Convert each line of the listing below into a JSON list of strings, one string per line. Leave out blank lines and pictures.

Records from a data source
## Begin
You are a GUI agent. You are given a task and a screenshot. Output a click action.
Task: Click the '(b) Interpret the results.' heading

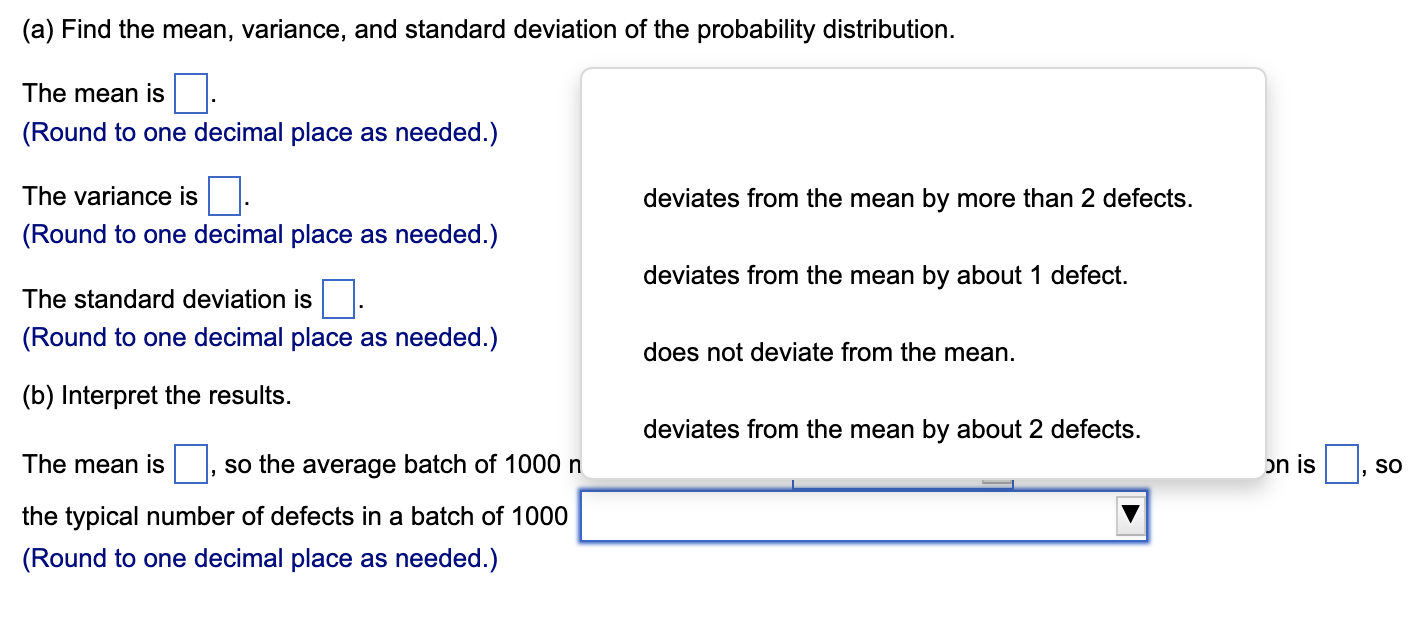pos(154,395)
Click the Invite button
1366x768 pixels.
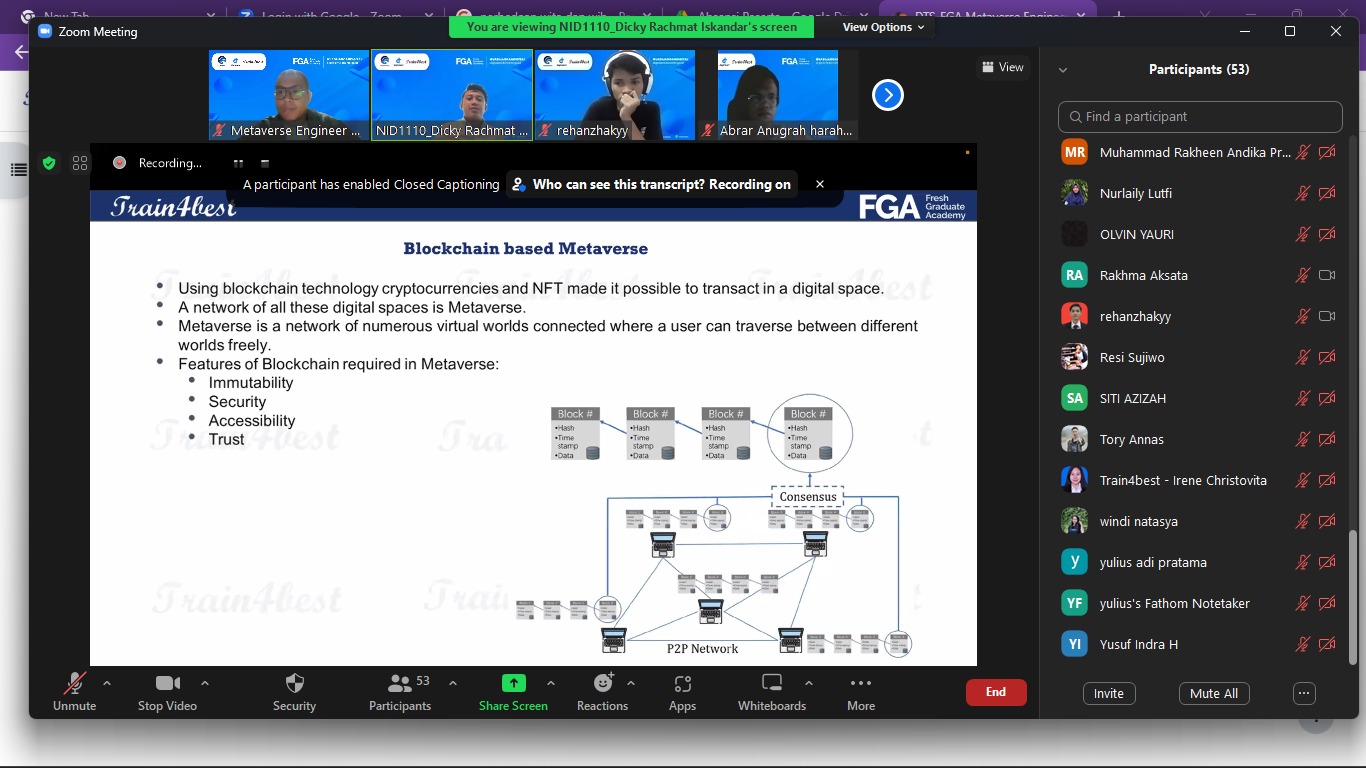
## End
#### COMPLETE RESPONSE:
[
  "You are a GUI agent. You are given a task and a screenshot. Output a click action.",
  "Task: Click the '(b) Interpret the results.' heading",
  "pos(154,395)",
  "Click the Invite button",
  "1366x768 pixels."
]